Return each line below that contains the string "height". Case counts.
— BEGIN Exercise material —
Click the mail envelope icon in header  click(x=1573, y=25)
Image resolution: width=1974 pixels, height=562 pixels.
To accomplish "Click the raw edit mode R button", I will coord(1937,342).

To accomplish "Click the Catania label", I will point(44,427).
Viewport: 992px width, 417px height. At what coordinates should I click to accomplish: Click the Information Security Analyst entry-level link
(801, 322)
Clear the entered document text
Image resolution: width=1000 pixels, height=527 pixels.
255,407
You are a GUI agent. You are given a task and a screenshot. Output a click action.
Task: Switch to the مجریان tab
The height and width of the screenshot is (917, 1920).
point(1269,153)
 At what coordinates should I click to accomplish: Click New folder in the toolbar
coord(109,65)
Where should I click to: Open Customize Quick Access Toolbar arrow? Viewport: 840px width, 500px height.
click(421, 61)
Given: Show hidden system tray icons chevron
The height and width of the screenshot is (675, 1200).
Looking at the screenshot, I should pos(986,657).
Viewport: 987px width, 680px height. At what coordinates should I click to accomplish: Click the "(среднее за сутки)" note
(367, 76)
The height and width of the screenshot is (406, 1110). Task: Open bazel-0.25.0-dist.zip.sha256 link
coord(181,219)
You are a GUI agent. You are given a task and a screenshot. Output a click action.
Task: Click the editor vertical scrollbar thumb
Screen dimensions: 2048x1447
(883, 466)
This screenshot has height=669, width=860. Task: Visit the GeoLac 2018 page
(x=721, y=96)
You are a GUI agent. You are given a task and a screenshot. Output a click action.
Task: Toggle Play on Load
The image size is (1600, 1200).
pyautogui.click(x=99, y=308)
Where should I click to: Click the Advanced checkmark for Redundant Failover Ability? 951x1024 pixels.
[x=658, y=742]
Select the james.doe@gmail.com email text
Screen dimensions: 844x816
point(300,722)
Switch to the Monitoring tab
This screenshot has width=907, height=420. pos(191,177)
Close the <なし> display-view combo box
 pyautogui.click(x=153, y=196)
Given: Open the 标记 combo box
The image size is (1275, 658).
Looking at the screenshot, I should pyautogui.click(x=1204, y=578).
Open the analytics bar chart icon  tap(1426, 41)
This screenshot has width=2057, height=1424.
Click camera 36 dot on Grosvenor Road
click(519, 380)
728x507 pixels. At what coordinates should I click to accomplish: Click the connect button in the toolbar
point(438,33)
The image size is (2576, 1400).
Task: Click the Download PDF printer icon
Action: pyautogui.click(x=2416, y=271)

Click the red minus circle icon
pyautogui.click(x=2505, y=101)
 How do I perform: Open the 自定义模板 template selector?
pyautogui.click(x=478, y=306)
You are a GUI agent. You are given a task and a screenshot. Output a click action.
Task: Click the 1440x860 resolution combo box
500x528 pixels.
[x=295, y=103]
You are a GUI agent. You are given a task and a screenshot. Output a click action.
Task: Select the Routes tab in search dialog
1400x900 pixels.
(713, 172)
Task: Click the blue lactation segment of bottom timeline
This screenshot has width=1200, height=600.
— END Exercise material —
● **Result below**:
Image resolution: width=1974 pixels, height=562 pixels.
Viewport: 992px width, 417px height. At what coordinates should I click to accomplish: Click the Information Security Analyst entry-level link
Image resolution: width=1000 pixels, height=527 pixels.
The height and width of the screenshot is (917, 1920).
Where should I click to: Open Customize Quick Access Toolbar arrow? Viewport: 840px width, 500px height.
The height and width of the screenshot is (675, 1200).
Viewport: 987px width, 680px height. At what coordinates should I click to accomplish: Click the "(среднее за сутки)" note
The height and width of the screenshot is (406, 1110). Task: Open bazel-0.25.0-dist.zip.sha256 link
This screenshot has height=669, width=860. Task: Visit the GeoLac 2018 page
This screenshot has width=907, height=420. pos(191,177)
This screenshot has width=2057, height=1424.
This screenshot has width=1200, height=600.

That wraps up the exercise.